(Excerpts from a dataset)
>>

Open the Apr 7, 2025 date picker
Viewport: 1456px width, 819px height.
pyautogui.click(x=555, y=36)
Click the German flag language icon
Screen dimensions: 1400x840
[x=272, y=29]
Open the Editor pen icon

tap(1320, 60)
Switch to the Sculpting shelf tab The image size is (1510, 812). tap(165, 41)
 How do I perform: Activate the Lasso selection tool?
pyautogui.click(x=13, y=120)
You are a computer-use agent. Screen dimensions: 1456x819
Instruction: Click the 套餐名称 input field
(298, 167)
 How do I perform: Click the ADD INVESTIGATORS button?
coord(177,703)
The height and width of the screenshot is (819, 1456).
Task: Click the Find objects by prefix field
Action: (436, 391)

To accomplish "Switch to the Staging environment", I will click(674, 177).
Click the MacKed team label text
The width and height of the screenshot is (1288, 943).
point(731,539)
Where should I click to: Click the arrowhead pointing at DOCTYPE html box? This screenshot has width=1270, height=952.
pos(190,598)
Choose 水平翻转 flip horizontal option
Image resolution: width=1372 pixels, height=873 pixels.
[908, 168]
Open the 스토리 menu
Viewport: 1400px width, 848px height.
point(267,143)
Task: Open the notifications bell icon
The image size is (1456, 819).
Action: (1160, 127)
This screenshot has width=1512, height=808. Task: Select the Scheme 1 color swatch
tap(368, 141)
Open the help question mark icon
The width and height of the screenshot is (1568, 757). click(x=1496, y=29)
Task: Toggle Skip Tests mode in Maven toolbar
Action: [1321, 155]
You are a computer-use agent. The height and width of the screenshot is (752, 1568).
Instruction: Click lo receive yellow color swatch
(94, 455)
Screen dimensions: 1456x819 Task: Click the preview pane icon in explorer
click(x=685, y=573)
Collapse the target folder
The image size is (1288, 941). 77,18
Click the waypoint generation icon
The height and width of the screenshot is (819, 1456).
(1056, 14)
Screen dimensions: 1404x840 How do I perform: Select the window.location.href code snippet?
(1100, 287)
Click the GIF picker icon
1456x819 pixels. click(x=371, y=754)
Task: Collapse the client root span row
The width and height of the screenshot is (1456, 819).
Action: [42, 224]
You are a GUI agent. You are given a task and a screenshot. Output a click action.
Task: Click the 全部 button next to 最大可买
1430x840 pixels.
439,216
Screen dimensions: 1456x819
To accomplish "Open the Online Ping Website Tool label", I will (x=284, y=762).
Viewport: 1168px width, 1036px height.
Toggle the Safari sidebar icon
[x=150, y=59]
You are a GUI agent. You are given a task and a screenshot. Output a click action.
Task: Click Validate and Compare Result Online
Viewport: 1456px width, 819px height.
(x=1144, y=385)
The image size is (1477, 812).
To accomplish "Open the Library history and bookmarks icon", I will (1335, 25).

<<

EXERCISE GOAL ::
What is needed is every line of the records above that contains the word "agent".

YOUR SOLUTION ::
You are a computer-use agent. Screen dimensions: 1456x819
You are a computer-use agent. The height and width of the screenshot is (752, 1568).
You are a GUI agent. You are given a task and a screenshot. Output a click action.
You are a GUI agent. You are given a task and a screenshot. Output a click action.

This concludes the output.